等他愿意卸下防备,等他愿意主动坦白,等他不再怕自己。
可心底深处,那个清晰的认知愈发坚定——眼前的人,绝对不是从前的肖宇。
只是他舍不得逼。
舍不得看他落泪惶恐,舍不得看他紧绷伪装,舍不得打碎他小心翼翼守住的安稳。
肖宇怔怔看着他,心口又酸又胀,泪水落得更凶,却不敢再发出半点哽咽。
他不懂余仁的纵容。
明明已经看穿了所有反常,明明已经识破了所有伪装,为什么还要放过他?
为什么不揭穿他这偷来的人间,这借来的皮囊?
“不哭了。”余仁抬手,极轻、极缓地擦去他脸颊的泪水,动作温柔得小心翼翼,生怕再次吓到他,“我不问了。”
“以后我不逼你,不吓你。”
这是他给肖宇的承诺,也是给自己的约束。
肖宇浑身依旧紧绷,却不再躲闪他的触碰,僵硬地站在原地,任由他轻轻拭去泪水,心底五味杂陈。
这一刻他忽然明白。
他最怕的从来不是余仁的怀疑,不是身份的揭穿,而是余仁这般温柔、这般迁就、这般毫无保留的偏袒。
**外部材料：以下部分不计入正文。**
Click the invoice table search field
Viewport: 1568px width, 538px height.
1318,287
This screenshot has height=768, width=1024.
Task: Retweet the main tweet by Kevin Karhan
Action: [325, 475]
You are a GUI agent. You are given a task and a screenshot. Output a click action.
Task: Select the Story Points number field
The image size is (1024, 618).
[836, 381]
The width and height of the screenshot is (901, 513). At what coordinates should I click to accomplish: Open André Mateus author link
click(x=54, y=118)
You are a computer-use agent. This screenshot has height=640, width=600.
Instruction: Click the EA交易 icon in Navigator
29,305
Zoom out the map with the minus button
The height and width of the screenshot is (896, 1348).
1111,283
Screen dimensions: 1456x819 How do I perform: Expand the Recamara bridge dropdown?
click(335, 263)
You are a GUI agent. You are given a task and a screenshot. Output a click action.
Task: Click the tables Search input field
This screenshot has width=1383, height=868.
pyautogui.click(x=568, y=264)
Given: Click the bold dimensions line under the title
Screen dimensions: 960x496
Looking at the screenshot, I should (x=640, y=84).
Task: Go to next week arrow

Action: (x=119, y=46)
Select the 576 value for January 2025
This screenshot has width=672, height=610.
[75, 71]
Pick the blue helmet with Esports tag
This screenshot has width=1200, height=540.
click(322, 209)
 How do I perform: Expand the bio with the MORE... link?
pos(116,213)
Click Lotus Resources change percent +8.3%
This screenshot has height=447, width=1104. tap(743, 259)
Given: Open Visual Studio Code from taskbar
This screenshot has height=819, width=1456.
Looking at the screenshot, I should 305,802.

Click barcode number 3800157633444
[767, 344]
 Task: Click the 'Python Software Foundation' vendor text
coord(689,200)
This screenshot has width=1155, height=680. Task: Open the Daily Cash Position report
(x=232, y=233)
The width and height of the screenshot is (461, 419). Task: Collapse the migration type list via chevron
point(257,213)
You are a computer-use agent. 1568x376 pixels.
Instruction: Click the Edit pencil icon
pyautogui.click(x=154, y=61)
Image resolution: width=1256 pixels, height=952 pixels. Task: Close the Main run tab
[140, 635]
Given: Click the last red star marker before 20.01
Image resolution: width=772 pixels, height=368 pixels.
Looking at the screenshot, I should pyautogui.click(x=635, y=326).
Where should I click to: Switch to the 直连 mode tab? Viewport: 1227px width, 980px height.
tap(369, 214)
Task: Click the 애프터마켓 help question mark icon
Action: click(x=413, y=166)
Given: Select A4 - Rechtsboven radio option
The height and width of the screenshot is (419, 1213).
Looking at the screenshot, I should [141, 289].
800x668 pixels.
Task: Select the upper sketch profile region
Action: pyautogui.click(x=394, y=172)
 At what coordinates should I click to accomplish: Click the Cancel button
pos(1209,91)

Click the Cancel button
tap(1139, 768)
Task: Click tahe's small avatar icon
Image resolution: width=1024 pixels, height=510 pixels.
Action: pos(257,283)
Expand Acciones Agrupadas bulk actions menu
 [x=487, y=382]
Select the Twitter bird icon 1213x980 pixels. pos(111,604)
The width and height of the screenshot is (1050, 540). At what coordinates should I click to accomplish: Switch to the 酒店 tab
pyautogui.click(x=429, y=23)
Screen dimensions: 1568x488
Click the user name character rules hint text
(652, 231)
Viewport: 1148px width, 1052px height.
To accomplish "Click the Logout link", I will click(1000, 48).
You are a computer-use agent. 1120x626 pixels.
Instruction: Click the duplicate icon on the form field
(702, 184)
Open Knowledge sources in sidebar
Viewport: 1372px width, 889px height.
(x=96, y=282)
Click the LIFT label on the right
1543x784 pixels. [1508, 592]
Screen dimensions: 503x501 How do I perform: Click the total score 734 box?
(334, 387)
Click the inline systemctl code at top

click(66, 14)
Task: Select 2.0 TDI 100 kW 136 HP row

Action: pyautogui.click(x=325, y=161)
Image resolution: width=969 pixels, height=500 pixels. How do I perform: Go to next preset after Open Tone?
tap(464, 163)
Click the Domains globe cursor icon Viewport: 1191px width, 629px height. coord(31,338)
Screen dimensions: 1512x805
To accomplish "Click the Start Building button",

他欠了这人二十年的陪伴,却藏着百年的隐秘,日日畏他、骗他、躲他。
他承受不起这份温柔。
更还不清这份偏爱。
余仁收回手,刻意后退拉开距离,给足他呼吸的空间,语气恢复了往日的松弛,像是刻意抹平了方才所有的剑拔弩张,“走吧,回宿舍。”
“下午不想上课就不去,我帮你请假。”
肖宇吸了吸微红的鼻尖,垂着头,小声应了一句:“嗯。”
脚步依旧轻缓怯懦,走在余仁身侧,却再也不敢像方才那样下意识依赖躲藏。
两人并肩往宿舍方向走,林荫浓密,遮挡了刺眼的阳光,小路安静幽深。
一路无话,氛围却不再是之前纯粹的惶恐紧绷,多了一层无声的默契与拉扯。
一个拼命藏,一个刻意等。
肖宇心底清楚,这场对峙看似落幕,实则只是刚刚开始。
余仁已经起疑,心底早已洞穿真相,只是选择不点破。
他的破绽,早已深深扎根在神魂深处。
怕水是鱼性,畏他是宿命。
这两样,他这辈子都改不了,藏不住。
走到宿舍楼下,晚风轻轻拂过,吹散了午后的燥热。
余仁在楼道口停下脚步,侧头看向身侧垂眸温顺的少年,目光沉沉,带着未说出口的深意。
“肖宇。”
他轻声唤他的名字。
肖宇乖乖抬头,眼底依旧带着未散尽的水汽,软糯怯然。
“不管发生过什么。”
余仁看着他,一字一句,清晰笃定,穿透风色,落进他心底最深处,“从今往后,我护你。”
“不管你是谁。”
肖宇浑身一震,神魂剧烈震颤,心底那道坚守百年的防线,轰然裂开一道缝隙。
他望着眼前认真笃定的少年,忽然红了眼眶。
世人皆知余仁护肖宇。
可无人知晓,他护的,从来都不是一具皮囊,而是一尾躲在人间、畏他百年、无处可逃的池鱼。
宿命的网,温柔又桎梏。
他躲了百年,怕了百年,终究还是被困在这人温柔的守护里,心甘情愿,无处可逃。